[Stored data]

▬▬▬▬▬▬

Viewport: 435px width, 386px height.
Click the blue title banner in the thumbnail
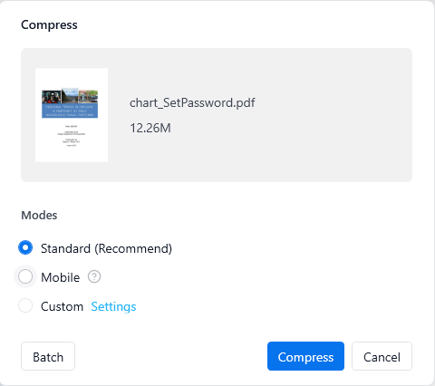[x=70, y=111]
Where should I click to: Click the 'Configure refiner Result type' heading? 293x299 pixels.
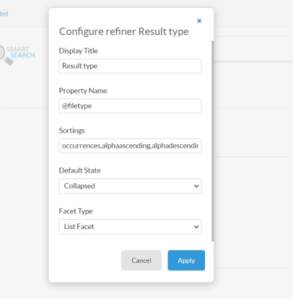coord(124,31)
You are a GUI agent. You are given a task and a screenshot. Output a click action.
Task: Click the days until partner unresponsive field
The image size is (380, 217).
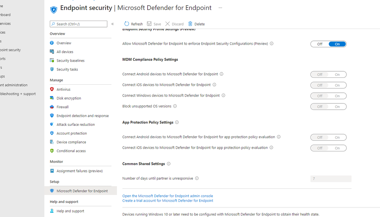[331, 179]
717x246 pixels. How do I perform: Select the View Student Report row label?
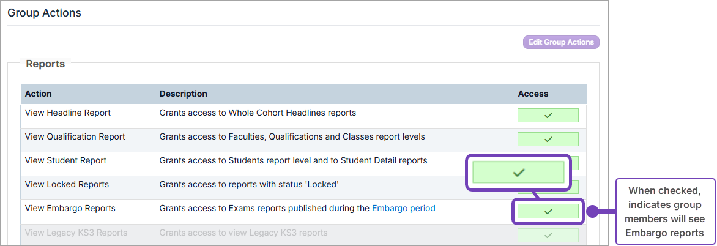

▬▬▬▬▬▬

[WORK INSTRUCTIONS]: Return all records exactly as they stand above, except for pictures.

[ANSWER TO THIS TASK]:
Viewport: 435px width, 386px height.
Click the blue title banner in the thumbnail
[x=70, y=111]
Where should I click to: Click the 'Configure refiner Result type' heading? 293x299 pixels.
coord(124,31)
You are a GUI agent. You are given a task and a screenshot. Output a click action.
Task: Click the days until partner unresponsive field
The image size is (380, 217).
[331, 179]
717x246 pixels. How do I perform: Select the View Student Report row label?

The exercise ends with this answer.